Experts

Look before you lock, experts say

This week, the high temperatures are in the mid-90s, but it could be 130 degrees or hotter inside a car. A child or animal left in the car for minutes can suffer heat stroke or die if the time frame is longer.

In the United States, 19 states have laws that specifically make it illegal to leave a child unattended in a vehicle, and at least 16 make it illegal to leave animals in hot vehicles. Arkansas has neither.

Hazardous heat

A heat advisory remains in effect for eastern Oklahoma and western Arkansas through tonight. High temperatures in the mid-90s to 100 are forecast this afternoon. The temperatures, combined with high humidity, will create dangerous heat index values in the 100 to 113 degree range. Temperatures Sunday should be cooler, and there’s a chance for showers and storms to move into the region in the evening. Storms could continue Monday if the cold front stalls out in the area.

Source: National Weather Service

June through August is the deadliest time for children left in vehicles, according to the National Highway Traffic Safety Administration.

A 5-year-old West Memphis boy died in June after his day-care workers left him unattended for eight hours. The high that day didn’t quite reach 90, but inside the van, the temperature climbed to 141 degrees, police said.

On average, 37 children in the U.S. die of a heatstroke each year, and 26 children have already died this year, according to the national nonprofit organization KidsAndCars. It bases its data on news reports, and when possible, the group’s volunteers confirm the information independently with law enforcement, lawyers and families.

Look before you lock

The death of the 5-year-old boy is an extremely unusual incident, statistically speaking. About 87 percent of vehicular heatstroke victims are 3 or younger. More than half are 1 or younger.

The prevalence of backseat, rear-facing car seats is one reason most of the victims are so young. The children are out of the driver’s view and cannot communicate effectively or get out themselves, Amber Andreasen, director of KidsAndCars, said.

“‘Look before you lock’ is something we tell parents,” she said. “Put something that you need throughout your day in the back seat to get in the habit of it.”

Andreasen said she recommends always leaving your wallet or computer. “Take off your left shoe. You won’t get far in the parking lot without it,” she said.

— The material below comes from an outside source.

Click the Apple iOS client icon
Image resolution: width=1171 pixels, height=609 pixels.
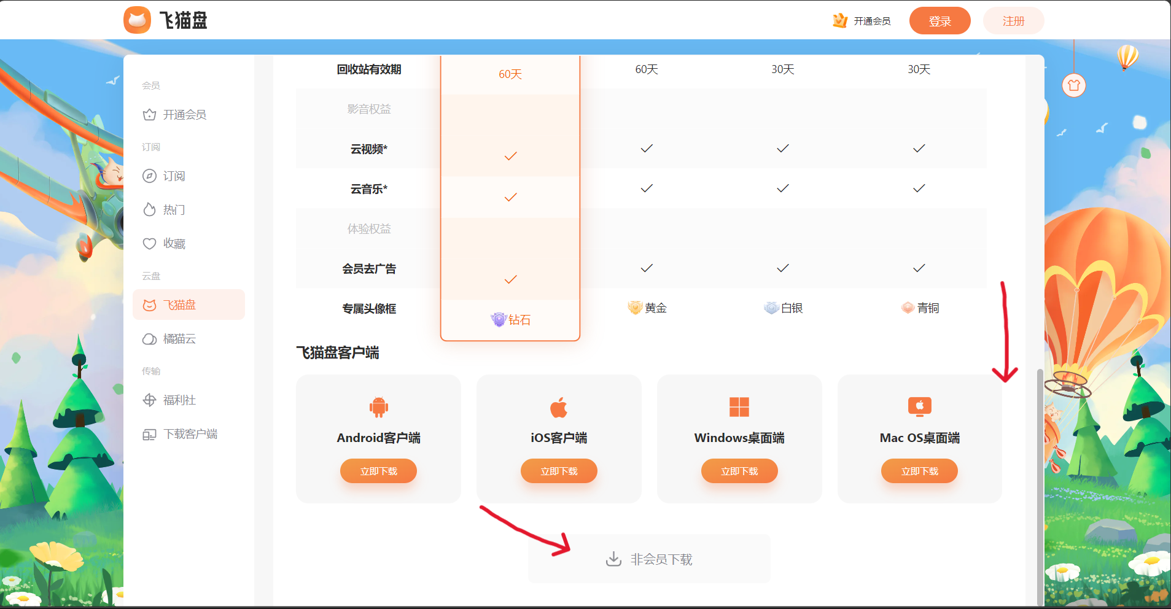(x=559, y=407)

Another reason for deaths at such a young age is because a child’s body temperature rises three to four times faster than an adult, and the younger a child is, the less able their bodies are to regulate body temperature. Two-thirds of the increase in temperature happens within 10 minutes in non-air-conditioned vehicles, according to KidsAndCars.

“It could spell disaster in a matter of minutes,” Andreasen said.

She said other preventative measures are simple. While more than half these deaths happen when a caregiver forgets the child, a significant number happen when children climb into cars and no one knows, she said. Keep car doors locked, even if you don’t have a child, and keep keys out of reach, she said.

“The absolute worst thing you could do is think this wouldn’t happen to your family,” Andreasen said. “There are safety precautions everyone should take and they’re so very worth it.”

Leave the pets at home

In Fayetteville, it is illegal for anyone to confine an animal to an “unattended, enclosed vehicle where the outside temperature is 70 degrees or greater” when there is no air conditioning on or other measures to make sure the inside of the vehicle is 100 degrees or less, according to an ordinance the City Council passed unanimously in 2015.

“Everybody likes to take their buddies with them, but they are going to be much safer at home,” said Tony Rankin, Fayetteville Animal Services program manager. “We all say we are going to run into Wal-Mart and it’s just going to take a few minutes, but you don’t want to take that chance. In five minutes a dog can start to suffer from heat stress.”

Springdale and Bentonville do not have ordinances that specifically address leaving animals in hot cars, but the incident can fall under the cities’ ordinance regarding inhumane treatment or confinement of an animal.

Rogers’ ordinance is a little more specific, stating it’s against the law for anyone to ” … confine in a vehicle in an inhumane manner, or otherwise mistreat any animal.”

Punishments vary, but someone found guilty can be fined up to $1,000 and sentenced to a year in jail for an animal cruelty first offense, said Melissa Reeves, Springdale spokeswoman.

In Fayetteville, leaving an animal in the car can draw a fine up to $500, plus an impound fee to get it back from Animal Services.

Most animals are left in vehicles in shopping center or restaurant parking lots. Fayetteville Animal Services has responded to 64 complaints since March, with 22 so far this month, Rankin said.

“If you are in violation of the ordinance you will get a ticket,” he said.

As for those good Samaritans who want to rescue a hot puppy, it may be wise to keep in mind there is no law protecting them from being charged with a crime. Many states do have such laws, but Arkansas does not.

“As far as a Good Samaritan breaking a car window, those incidents are taken on a case-by-case basis,” Reeves said.

Rankin said he has never seen someone break in, but would recommend calling the police or animal services if they see an animal left in a hot vehicle.